Certains investissements sont déjà validés, d’autres ne le seront que dans plusieurs années.
Parmi les patrons attendus : ceux des banques JPMorgan, Goldman Sachs ou Bank of America, des laboratoires Novartis et AstraZeneca ou des fonds souverains saoudien ou qatari.
Entre la première édition de Choose France, en 2018, et celle de 2023 plus de 31 milliards d’euros d’investissements pour 122 projets ont été annoncés, selon l’Elysée.
Un effet sur l’économie à relativiser
L’impact sur l’emploi de cette moisson d’investissements, au-delà des annonces faites chaque année à Versailles, reste débattu.
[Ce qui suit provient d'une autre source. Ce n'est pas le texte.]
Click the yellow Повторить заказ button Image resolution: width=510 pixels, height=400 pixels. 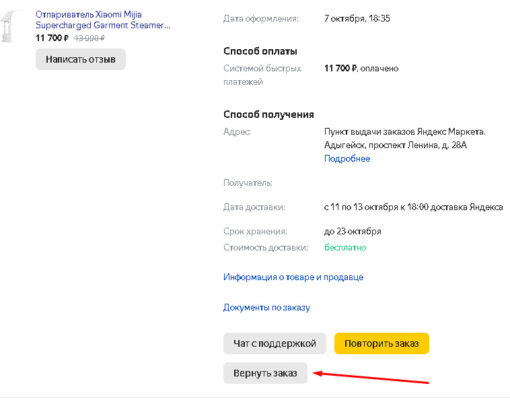coord(382,343)
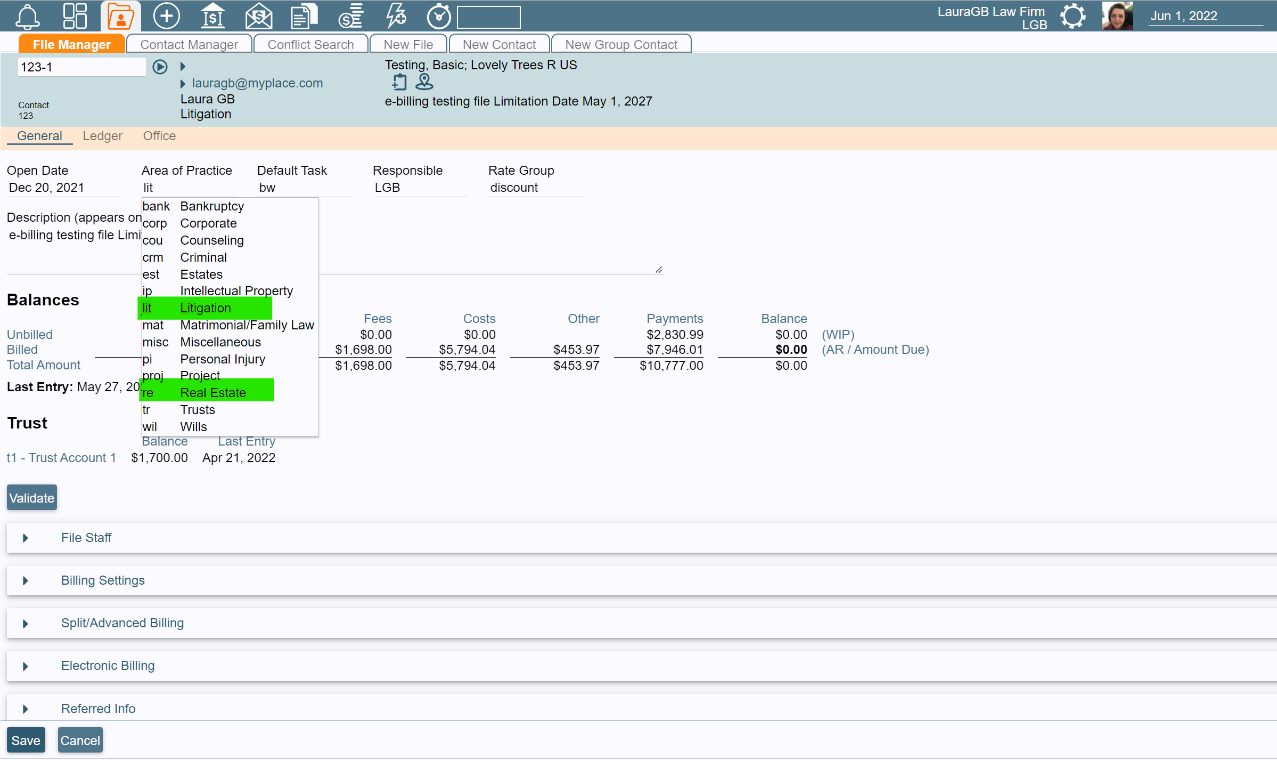
Task: Select the File Manager folder icon
Action: pos(120,16)
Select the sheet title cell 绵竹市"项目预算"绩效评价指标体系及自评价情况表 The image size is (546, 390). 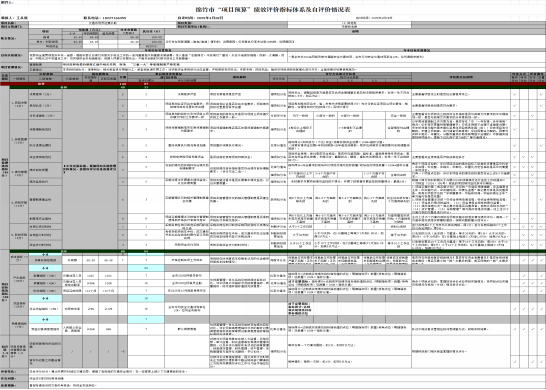(x=273, y=9)
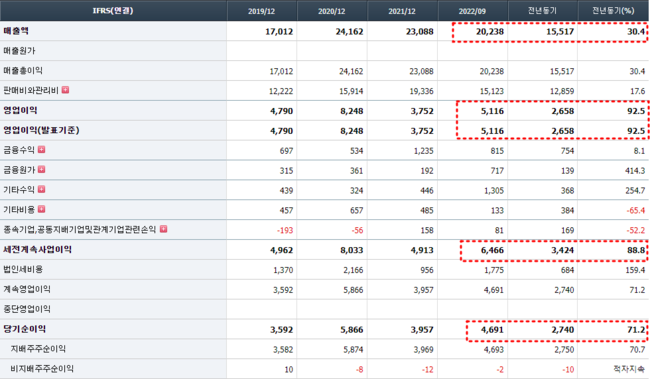Select the 2020/12 column header
Screen dimensions: 650x379
coord(332,11)
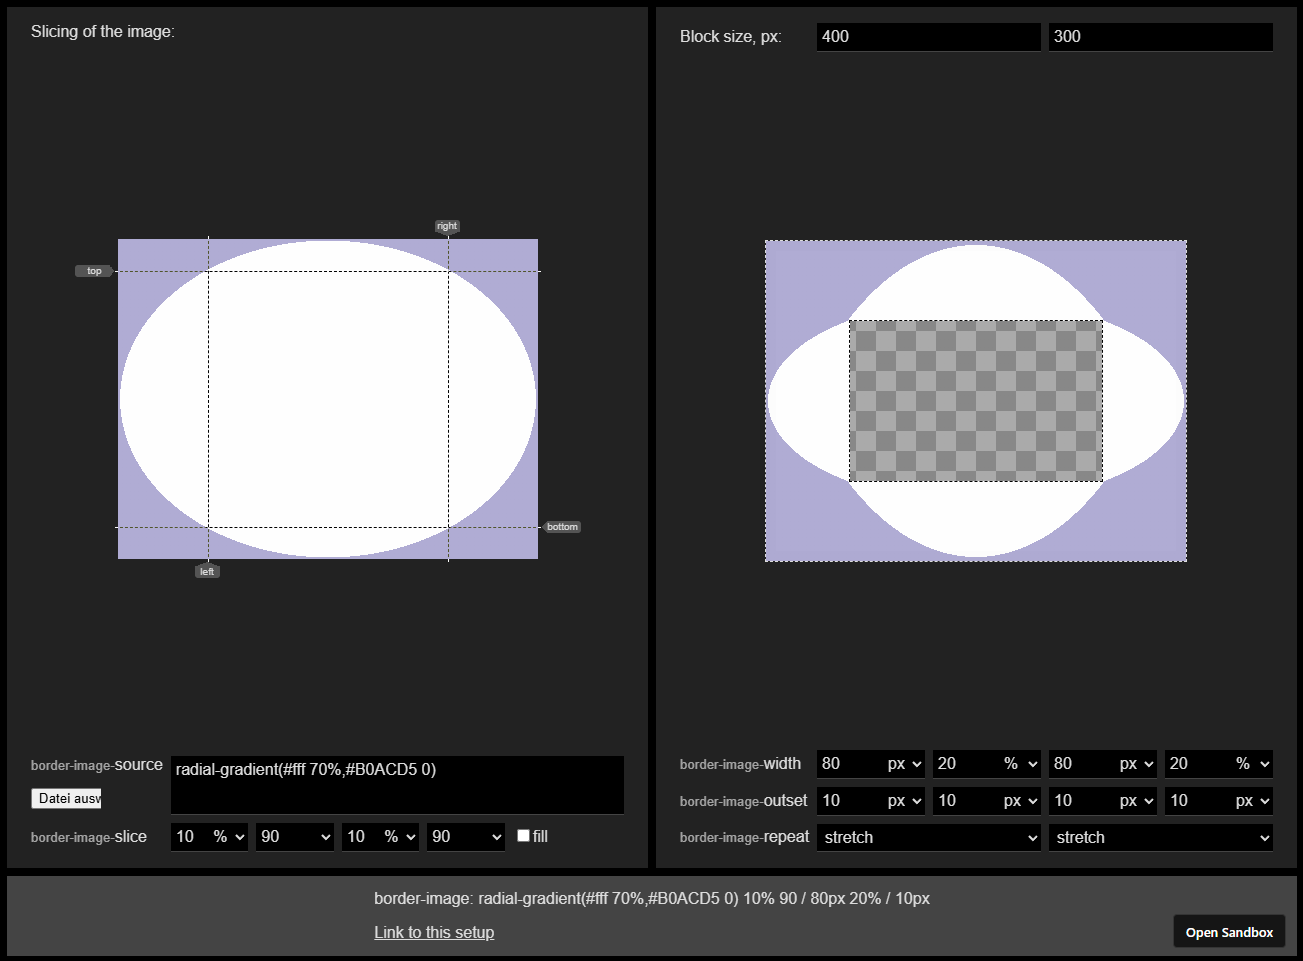Click the block height field containing 300

tap(1160, 36)
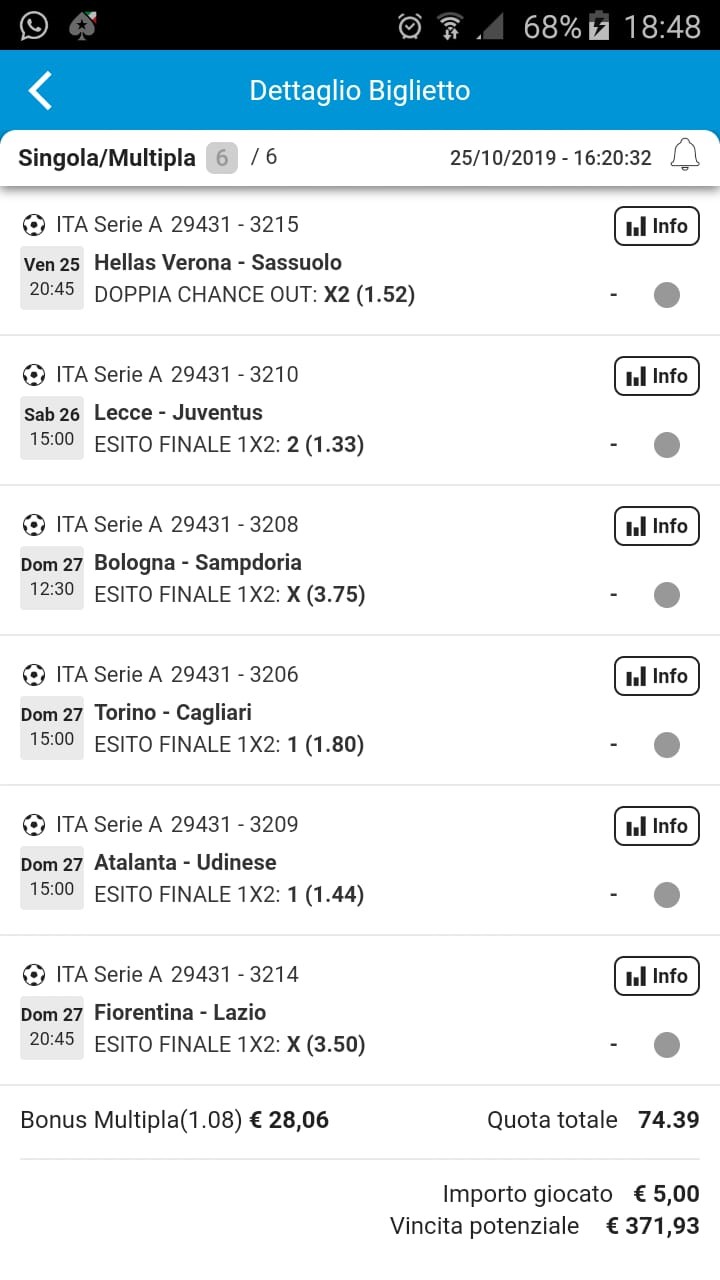This screenshot has height=1280, width=720.
Task: Tap grey status circle for Atalanta - Udinese
Action: [667, 895]
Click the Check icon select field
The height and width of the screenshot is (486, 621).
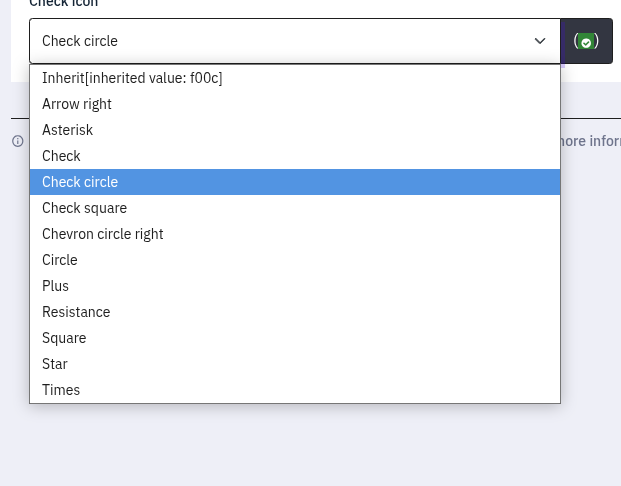[x=280, y=41]
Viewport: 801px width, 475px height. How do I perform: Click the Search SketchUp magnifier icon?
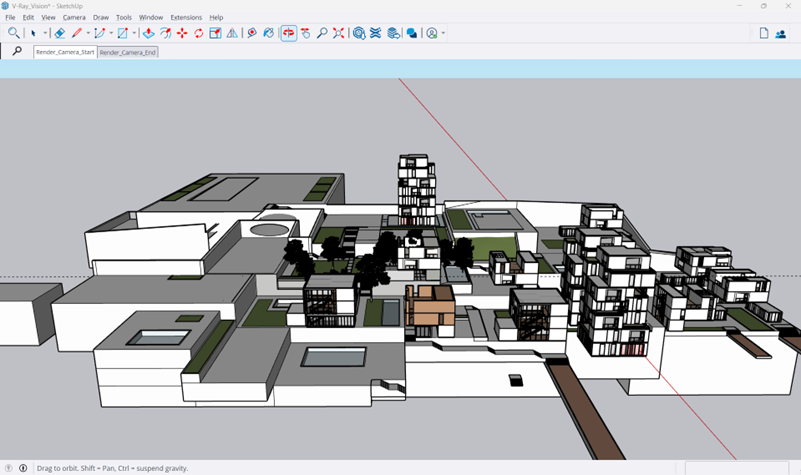(13, 33)

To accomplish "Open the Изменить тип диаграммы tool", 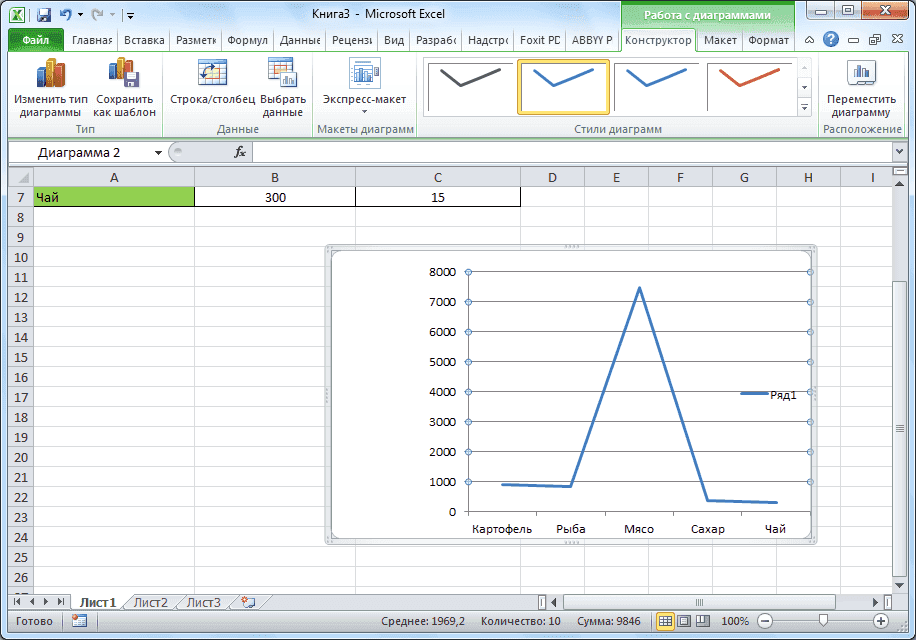I will 48,90.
Le baromètre EY « nous informe que les projets d’investissements étrangers en France sont associés à 39.773 créations d’emploi » en 2023, constate l’économiste Lucas Chancel dans une tribune dans Le Monde. Soit moins qu’au Royaume-Uni (52.211) ou en Espagne (42.450).
Ces emplois, qui représentent 0,13% de la population active, « aideront les territoires qui en bénéficieront, mais force est de constater que le chiffre demeure bien faible par rapport à l’importance que certains voudraient lui prêter », poursuit le codirecteur du Laboratoire sur les inégalités mondiales à l’École d’économie de Paris.
« Il y a un travail énorme » pour inverser 30 ans de désindustrialisation en France, a admis le ministre de l’Industrie Roland Lescure sur franceinfo lundi. « À Dunkerque on a détruit 10.000 emplois depuis 15 ans, et on va en créer 20.000 dans les 10 ans qui viennent. » « Au rythme d’ouverture d’usines sur lequel on est, d’ici une dizaine d’années, on aura inversé les 15 ans qui viennent de s’écouler », a-t-il insisté.
« Le “Choose” de l’hypocrisie »
Invitée lundi sur CNEWS et Europe 1, Manon Aubry (LFI) a pointé les firmes en difficulté telle que l’entreprise Metex, où 200 emplois sont menacés, ou encore Duralex et les firmes de panneaux solaires comme Photowatt « qui sont en train de fermer ».
« Parmi les bienfaiteurs invités par Emmanuel Macron, est-ce qu’il y en aurait un pour sauver l’une de ces entreprises en difficulté ? » demande-t-elle. « Quel type d’économie voulons-nous ? » poursuit-t-elle, déplorant les avantages fiscaux en faveur des grandes entreprises et la vente d’Alstom à General Electric, qui a finalement débouché sur la suppression de centaines d’emplois notamment dans les énergies renouvelables. « Son sommet “Choose France” c’est le “Choose” de l’hypocrisie », a t-elle conclu.